Real- und Hauptschule gemeinsam mit Viktoria Alpen auf der Suche nach Verursachern

Papier, Kaugummis, Essensreste auf dem Schulhof, auf dem Sportgelände und auf dem Kleinfeldkunstrasen - das alles ist schon seit einigen Wochen Alltag am Schul- und Sportzentrum in Alpen.

In den letzten Tagen hat das anfängliche Müllproblem aber eine neue, noch unangenehmere Qualität bekommen.
Seitdem der Zaun zwischen Schulzentrum und Vereinsgelände fehlt, treffen sich vor dem Vereinsheim der Viktoria Schüler und Schülerinnen der Haupt- und Realschule in ihren Pausen und vor und nach dem Unterricht. Dies erschwert besonders die Arbeit der aufsichtsführenden Lehrer und Lehrerinnen. Bei diesen Treffen bleiben leider immer wieder Verpackungsmaterialien und Essenreste zurück.
Dazu hat sich eine ekelhafte Angewohnheit dieser Jugendlichen gesellt, die die regelmäßigen Aufräumarbeiten des Platzwartes und der Jugendbetreuer besonders unangenehm machen. „Gruppenspucken“ scheint eine neue soziale Umgangsform dieser ungebetenen Besucher zu sein.

In den Abendstunden kommen dann weitere Besucher, die dann weniger die Sportanlagen als vielmehr das Schulgelände heimsuchen und dort ähnliche Zustände hinterlassen wie die oben geschilderten. Dabei handelt es sich um Jugendliche, die selber noch die Schulen besuchen oder früher
besucht haben, aber auch völlig ortsfremde, die zum Teil mit PKW`s anreisen. Was genau diese Gruppen dort suchen und tun ist nicht ersichtlich.
Die von der Gemeinde Alpen deutlich sichtbar aufgestellten Hinweisschilder – Gebote und Verbote – werden ignoriert.

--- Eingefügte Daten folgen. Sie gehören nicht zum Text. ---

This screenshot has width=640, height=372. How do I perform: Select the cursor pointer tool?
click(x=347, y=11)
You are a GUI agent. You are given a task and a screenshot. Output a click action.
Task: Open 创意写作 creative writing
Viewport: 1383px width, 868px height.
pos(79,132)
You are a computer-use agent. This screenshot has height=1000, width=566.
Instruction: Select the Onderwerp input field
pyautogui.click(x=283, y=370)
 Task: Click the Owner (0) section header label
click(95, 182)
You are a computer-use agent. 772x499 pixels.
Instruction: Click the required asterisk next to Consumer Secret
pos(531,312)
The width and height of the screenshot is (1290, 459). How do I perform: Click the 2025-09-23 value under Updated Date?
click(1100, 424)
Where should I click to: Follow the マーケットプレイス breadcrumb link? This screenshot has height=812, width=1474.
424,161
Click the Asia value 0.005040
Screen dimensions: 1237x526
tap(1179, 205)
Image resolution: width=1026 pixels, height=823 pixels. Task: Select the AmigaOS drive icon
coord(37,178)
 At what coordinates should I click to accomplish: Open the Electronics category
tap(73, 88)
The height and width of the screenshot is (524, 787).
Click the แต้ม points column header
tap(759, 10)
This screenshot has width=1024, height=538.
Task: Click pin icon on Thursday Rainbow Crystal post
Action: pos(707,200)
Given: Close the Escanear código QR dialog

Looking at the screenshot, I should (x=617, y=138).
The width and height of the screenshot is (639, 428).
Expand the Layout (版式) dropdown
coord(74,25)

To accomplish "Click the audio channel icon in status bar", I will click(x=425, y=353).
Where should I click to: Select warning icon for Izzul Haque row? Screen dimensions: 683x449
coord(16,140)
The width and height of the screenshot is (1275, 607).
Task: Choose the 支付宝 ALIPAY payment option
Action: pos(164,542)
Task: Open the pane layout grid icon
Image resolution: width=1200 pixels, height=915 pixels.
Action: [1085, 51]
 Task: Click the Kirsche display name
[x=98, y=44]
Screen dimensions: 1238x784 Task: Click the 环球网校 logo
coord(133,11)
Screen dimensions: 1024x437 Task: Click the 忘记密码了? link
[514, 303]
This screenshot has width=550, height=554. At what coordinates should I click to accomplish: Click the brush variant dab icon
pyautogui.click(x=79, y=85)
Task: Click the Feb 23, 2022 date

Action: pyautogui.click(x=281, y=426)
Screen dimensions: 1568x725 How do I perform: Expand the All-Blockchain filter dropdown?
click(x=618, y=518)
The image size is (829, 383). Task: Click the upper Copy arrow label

In den Osterferien sind nun massive Sachbeschädigungen dazugekommen die die Schulleitung und die Vereinsführung veranlasst haben, die Gemeinde, die Polizei und die Öffentlichkeit um Hilfe zu bitten um die Situation zu beenden. Am Schulgebäude und am Vereinsheim wurden Fenster eingeworfen, Mülltonnen angezündet und Tische zerstört. Am Kunstrasenkleinfeld wurde das
Ballfangnetz zerschnitten und ein großer Teil davon ist ganz verschwunden. Da es für dieses keine Versicherung gibt wird hier eine Ersatzanschaffung notwendig, für die kein Geld vorhanden ist.
Somit ist das schöne Kleinfeld nicht mehr uneingeschränkt nutzbar.
Verein und Schulen bitten nun die Eltern der Jugendlichen, die sich dort treffen auf ihre Kinder einzuwirken, das Gelände sauber zu halten und darauf zu achten, dass nichts zerstört wird. Nachbarn des Geländes werden gebeten, ein Auge auf die Aktivitäten zu werfen und bei Bedarf das Ordnungsamt oder die Polizei zu
informieren.
Es wäre wünschenswert, dass von Seiten der Gemeinde ordnungspolitische Maßnahmen ergriffen werden , um die gute Zusammenarbeit zwischen Verein und den Schulen zu unterstützen und um weitere Schäden zu vermeiden.

Für Hinweise, die zur Ergreifung der Verursacher der Sachbeschädigungen führen sind alle genannten Stellen dankbar.